PARTS OF THE EXERCISE ▸
1. Using the article on Google's Firefox deal, answer these questions:
(a) What percentage of Mozilla's 2010 revenue came from its Google search contract?
(b) For how many more years will Google pay Mozilla nearly $300 million annually?
(c) According to StatCounter, what share of the global browser market does Firefox hold?
2. Retype the stretch of the article on Google's Firefox deal from "Two days ago, Google" through "Google search contract.".

EXCERPT PROVIDED ▸

What's Firefox worth to Google? A cool $300 million a year, according to a Thursday report by AllThingsD.
Two days ago, Google and Mozilla announced that they had reached an agreement to keep Google as the default search engine in the Firefox browser. The pact was crucial to keeping the lights on at Mozilla, which in 2010 earned 84 percent of its $123 million in annual revenue from its Google search contract.
According to AllThingsD, Google will pay Mozilla nearly $300 million annually for another three years. Not surprisingly, Google's main competitor in the bid was Microsoft's money-losing Bing search engine, which currently has 15 percent of the U.S. search market, according to the latest comScore estimates.
Google almost certainly paid more than it would have liked for the default search slot in Firefox, which holds a significant share--around 25 percent--of the global browser market, according to StatCounter. Ironically, Firefox continues to bleed users, most of whom appear to be migrating to Google's own Chrome browser.
Despite Firefox's lagging fortunes, Bing would have earned a major victory by becoming the default search engine in Mozilla's browser.
Microsoft's market-share gains in the search business have come largely at the expense of its business partner Yahoo. Bing powers Yahoo Search, while Yahoo provides search-advertising services for both companies.
But Bing has failed to chip away at Google's dominant market share, which has remained steady at around 65 percent. Yahoo Search, meanwhile, is currently tied for a distant second with Bing: Both have about 15 percent of the market according to comScore.

SOURCE MATERIAL ▸
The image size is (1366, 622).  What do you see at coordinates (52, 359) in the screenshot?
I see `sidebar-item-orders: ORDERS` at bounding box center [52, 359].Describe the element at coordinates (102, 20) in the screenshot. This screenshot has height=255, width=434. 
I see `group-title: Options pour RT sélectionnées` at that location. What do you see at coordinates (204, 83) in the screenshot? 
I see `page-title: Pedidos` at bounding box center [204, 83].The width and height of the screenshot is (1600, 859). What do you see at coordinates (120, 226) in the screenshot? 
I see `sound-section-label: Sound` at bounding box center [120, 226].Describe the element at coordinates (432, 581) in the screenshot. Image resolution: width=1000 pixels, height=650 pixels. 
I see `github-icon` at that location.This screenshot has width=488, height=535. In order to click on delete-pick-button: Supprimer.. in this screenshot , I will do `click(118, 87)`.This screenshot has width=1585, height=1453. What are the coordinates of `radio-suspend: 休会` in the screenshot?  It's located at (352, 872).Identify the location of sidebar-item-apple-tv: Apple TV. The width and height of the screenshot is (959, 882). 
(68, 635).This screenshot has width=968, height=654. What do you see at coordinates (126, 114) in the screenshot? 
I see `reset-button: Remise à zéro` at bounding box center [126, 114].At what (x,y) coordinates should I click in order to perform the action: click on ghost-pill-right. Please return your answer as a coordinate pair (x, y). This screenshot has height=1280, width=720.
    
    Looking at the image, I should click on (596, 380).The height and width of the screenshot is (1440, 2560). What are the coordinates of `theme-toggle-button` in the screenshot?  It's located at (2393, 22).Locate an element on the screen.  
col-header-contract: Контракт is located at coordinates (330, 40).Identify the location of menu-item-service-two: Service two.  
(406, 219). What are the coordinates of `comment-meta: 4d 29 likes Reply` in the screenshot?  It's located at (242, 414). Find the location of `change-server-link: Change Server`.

RESPONSES IN ORDER ▸
1.
(a) 84 percent
(b) Three years
(c) Around 25 percent

2.
Two days ago, Google and Mozilla announced that they had reached an agreement to keep Google as the default search engine in the Firefox browser. The pact was crucial to keeping the lights on at Mozilla, which in 2010 earned 84 percent of its $123 million in annual revenue from its Google search contract.